Amsterdam blues

Qu’il est sinistre le bruit des roulettes de valises sur les pavés de la cour. Mardi matin en route pour la Gare du Nord, je l’entends à peine. Sept heures et demie du matin, Jeanne et moi, partons nous vider la tête à Amsterdam. Thalys, nous voilà….

Midi, après à peine plus de trois heures de voyage, taxi (goût de luxe et connerie…. Ah si j’avais ouvert What’s app quelques minutes plus tôt !!) qui nous dépose à un kilomètre de notre Airbnb, pour cause de travaux de voirie. Direction le 89, Utrechtsedwarsstraat…. Merci aux passants avec portable qui ont eu pitié de deux porteuses de valises perdues.

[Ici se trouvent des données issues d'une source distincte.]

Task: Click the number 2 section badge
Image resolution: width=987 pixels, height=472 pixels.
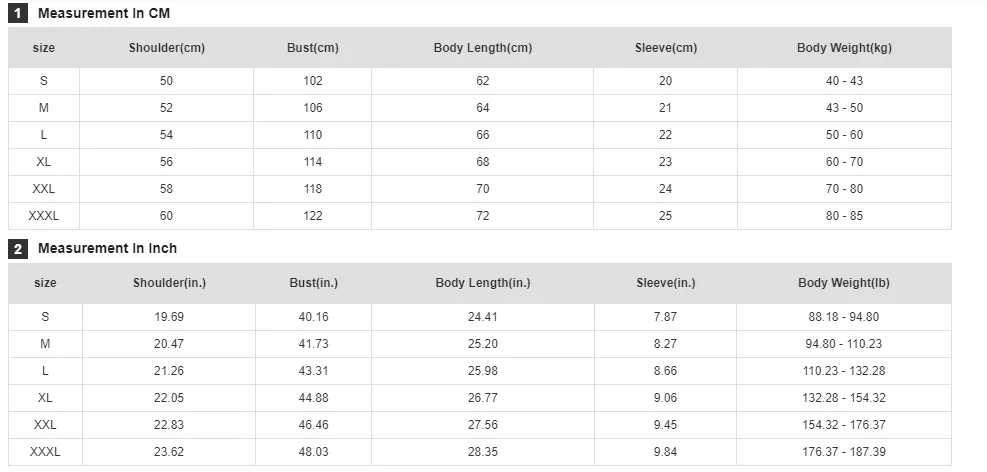Action: click(x=18, y=249)
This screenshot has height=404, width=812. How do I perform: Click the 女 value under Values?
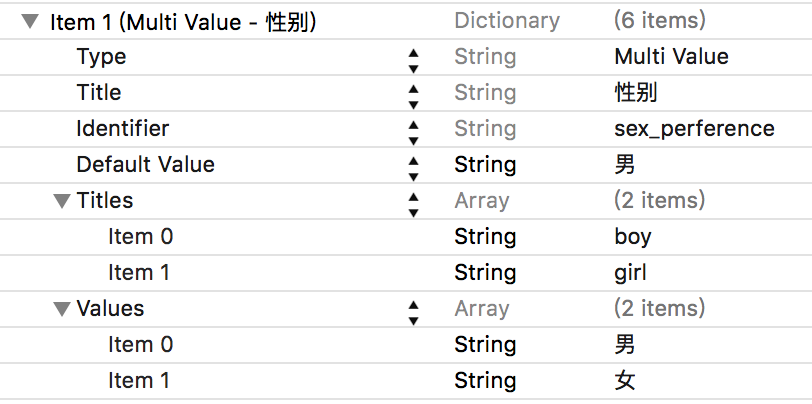[625, 381]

Marianne notre hôtesse nous attend. Le studio ressemble bien à la photo, le patio fleuri aussi. A peine le temps de ranger quelques trucs et nous voilà parties, sans repères ni carte… et Google Map alors ? Ca pompe un max de 4G et j’aime mieux le papier. Mon pif GPS et les souvenirs de Jeanne nous envoient à gauche et à droite. Nous posons nos fessiers le temps d’une cigarette au Next Time plus sur la jolie terrasse du Singel 404, au bord de l’eau… petites salades et jus de fruits, des toilettes en haut d’un escalier pentu (forcément). La chasse au coffee continue  ! La ballade continue, la découverte aussi. D’un canal à l’autre, d’une terrasse à l’autre, nous attérissons sur Prinsengracht.

Fin d’après-midi, la lumière sublime se reflète dans l’eau. Nous rentrons à la « maison ». Une petite douche et nous essayons de retrouver les terrasses repérées…. Argentins, espagnols, pizzeria…. rien de bien tentant. Au bout de la rue : Leidsegracht, les petites tables du Café George nous attendent au 84. J’y étais venue boire un chocolat en décembre avec Erik. Je me souviens que les WC sont chics et parfumés. Un verre de Chablis pour Jeanne un verre d’Ugni blanc pour moi, oeufs sur le plat (omelette ici) au bacon grillé et meatball pasta…. Un petit coffee pour la route et tout le monde au lit. Total des pas : 17990.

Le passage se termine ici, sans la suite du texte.